----- Extracted data -----
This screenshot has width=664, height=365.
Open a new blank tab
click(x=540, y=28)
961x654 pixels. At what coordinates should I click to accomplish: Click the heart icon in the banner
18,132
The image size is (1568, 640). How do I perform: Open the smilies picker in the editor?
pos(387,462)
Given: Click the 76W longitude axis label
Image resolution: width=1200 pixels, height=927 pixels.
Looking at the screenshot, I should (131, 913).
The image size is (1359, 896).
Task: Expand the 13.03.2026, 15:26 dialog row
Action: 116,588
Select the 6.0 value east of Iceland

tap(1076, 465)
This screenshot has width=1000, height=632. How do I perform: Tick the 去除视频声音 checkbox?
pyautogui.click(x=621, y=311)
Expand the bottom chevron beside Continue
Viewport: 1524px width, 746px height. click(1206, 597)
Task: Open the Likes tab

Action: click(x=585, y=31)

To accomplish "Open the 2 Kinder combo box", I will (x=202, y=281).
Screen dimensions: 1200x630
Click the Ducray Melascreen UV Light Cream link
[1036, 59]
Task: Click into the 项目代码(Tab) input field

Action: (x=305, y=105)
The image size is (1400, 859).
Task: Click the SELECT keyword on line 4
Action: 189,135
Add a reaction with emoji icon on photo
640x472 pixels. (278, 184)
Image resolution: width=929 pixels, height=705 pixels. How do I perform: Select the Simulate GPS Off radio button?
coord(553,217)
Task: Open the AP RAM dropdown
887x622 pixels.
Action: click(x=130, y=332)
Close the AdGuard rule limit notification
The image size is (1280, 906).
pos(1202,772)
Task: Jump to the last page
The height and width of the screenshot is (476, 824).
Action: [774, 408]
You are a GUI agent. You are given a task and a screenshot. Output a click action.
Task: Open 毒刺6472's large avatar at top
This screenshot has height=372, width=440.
-----
Assigned task. Reproduce the listing above exactly from the line containing "Task: Open 毒刺6472's large avatar at top" through its last line, with both of those lines included.

Answer area.
Task: Open 毒刺6472's large avatar at top
This screenshot has height=372, width=440.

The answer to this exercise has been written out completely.